■ Record extracts:
• • •
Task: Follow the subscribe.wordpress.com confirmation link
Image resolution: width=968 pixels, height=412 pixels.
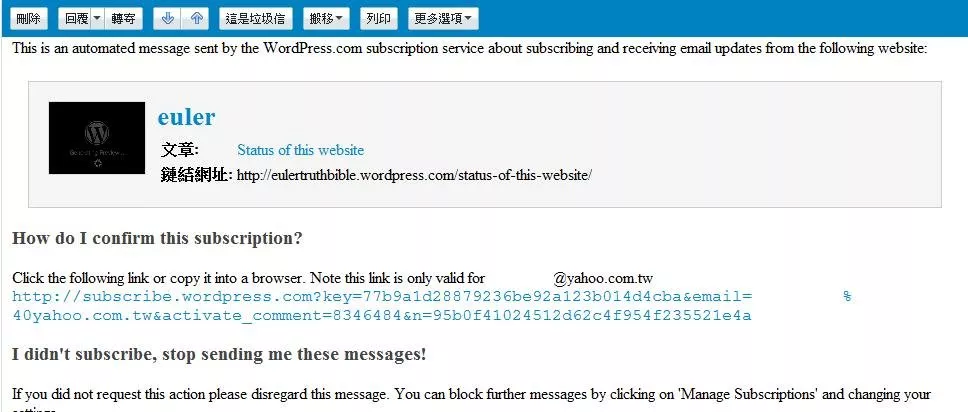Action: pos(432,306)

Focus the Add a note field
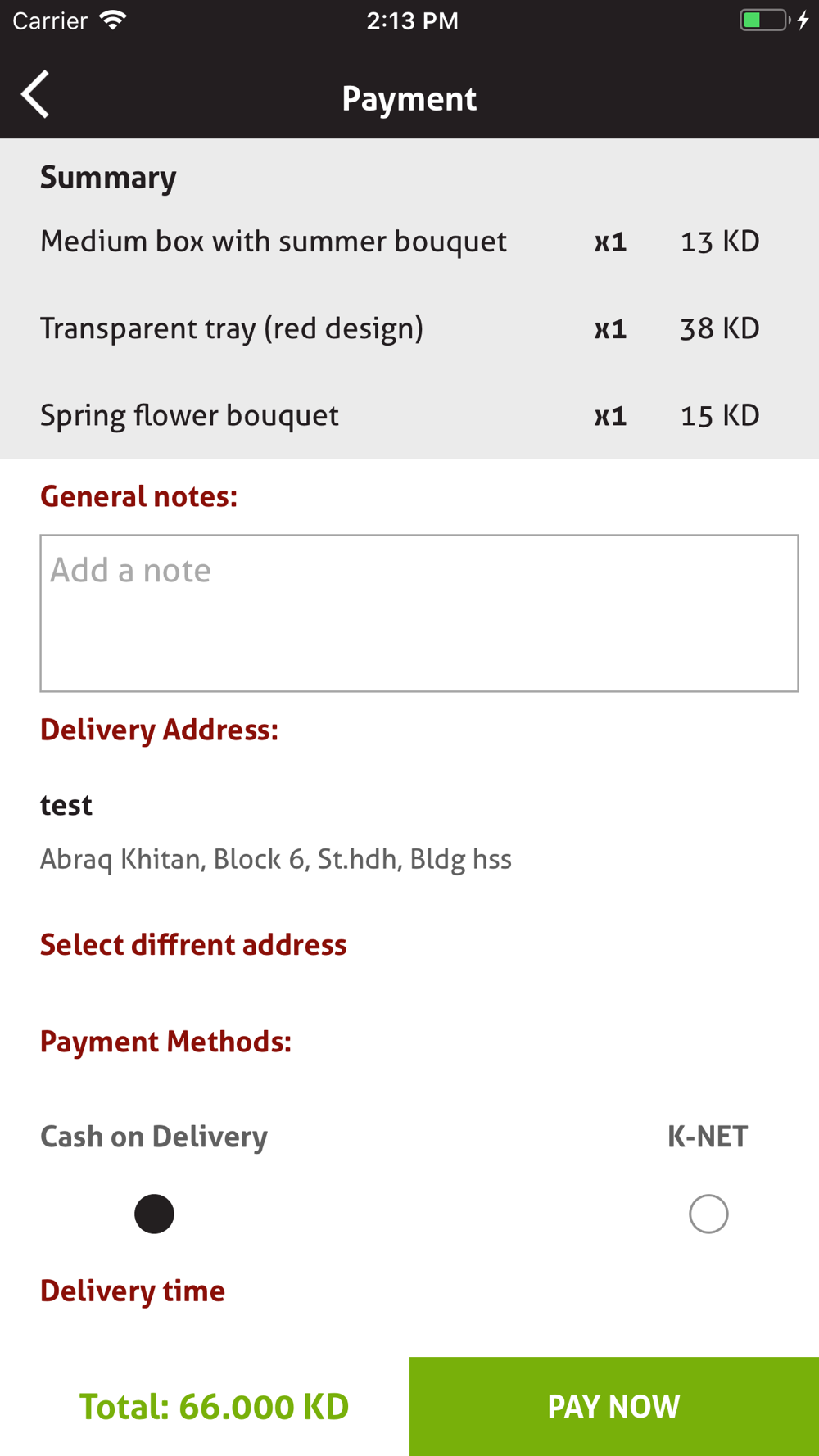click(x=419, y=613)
• • •
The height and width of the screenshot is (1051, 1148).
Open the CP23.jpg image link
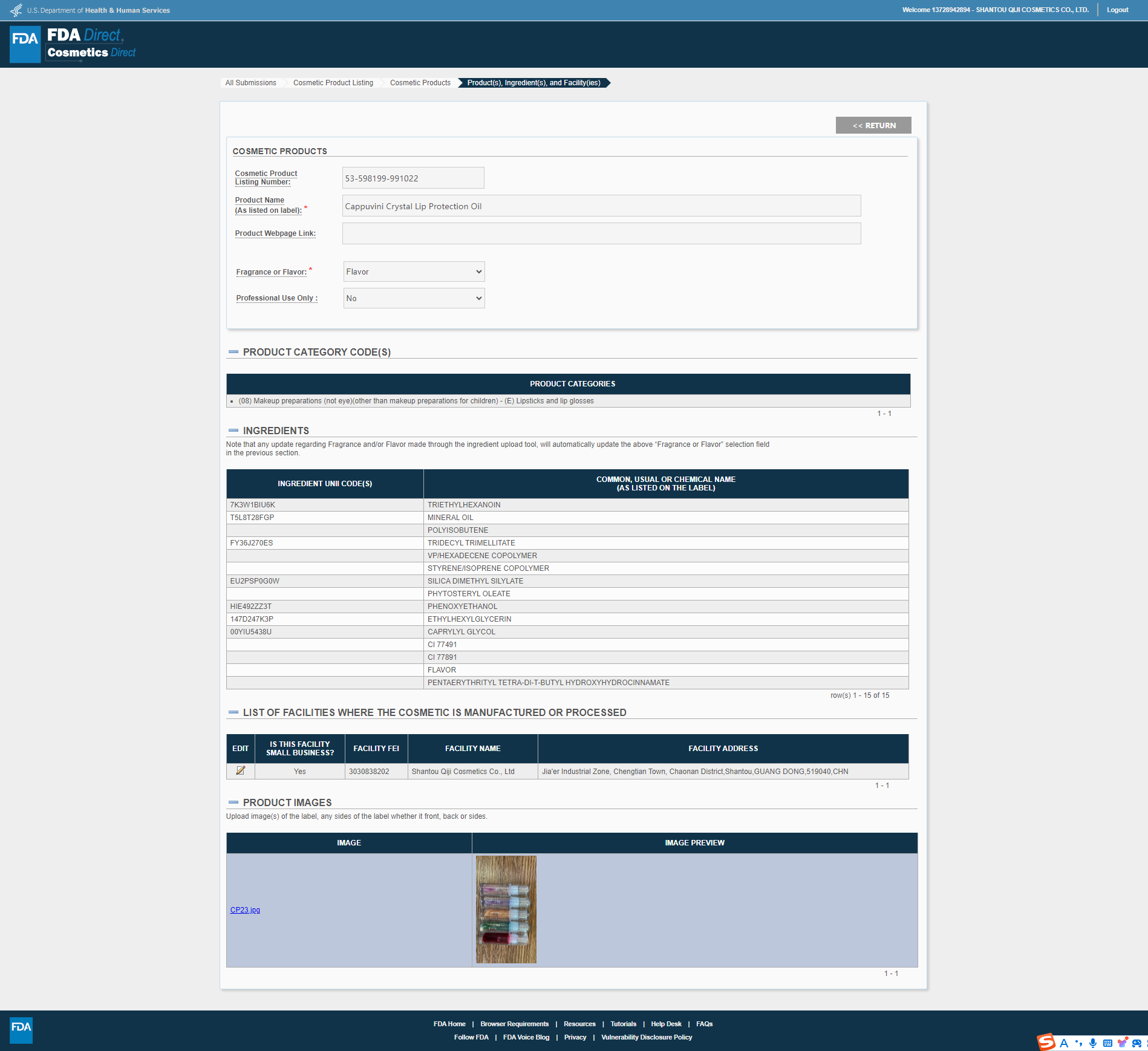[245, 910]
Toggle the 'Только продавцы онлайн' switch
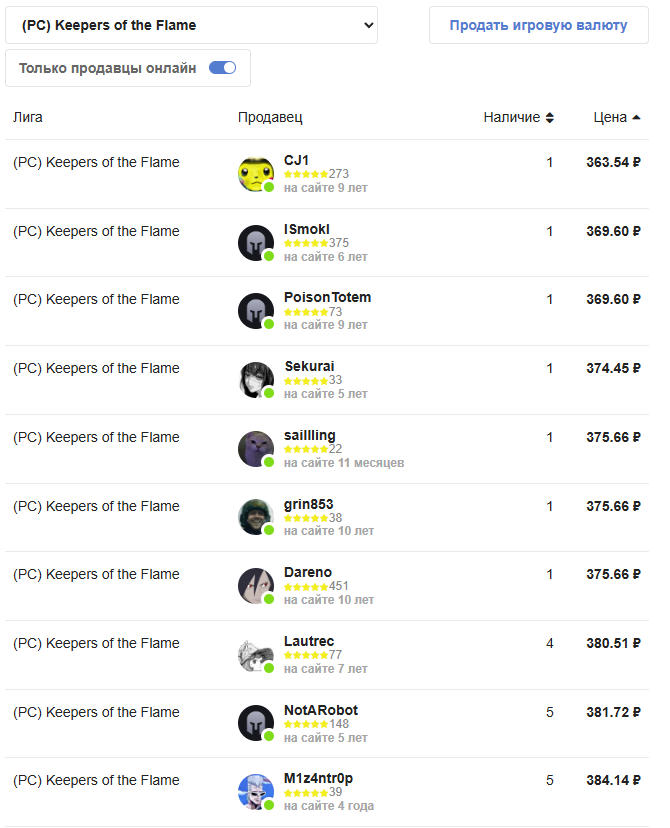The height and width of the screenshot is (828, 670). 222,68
• • •
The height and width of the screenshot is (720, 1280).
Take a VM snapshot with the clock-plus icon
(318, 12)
• • •
■ Problem description:
Pull out every line in the listing above that contains the word "link". Matching is case-sensitive.

■ The solution:
Task: Follow the subscribe.wordpress.com confirmation link
Open the CP23.jpg image link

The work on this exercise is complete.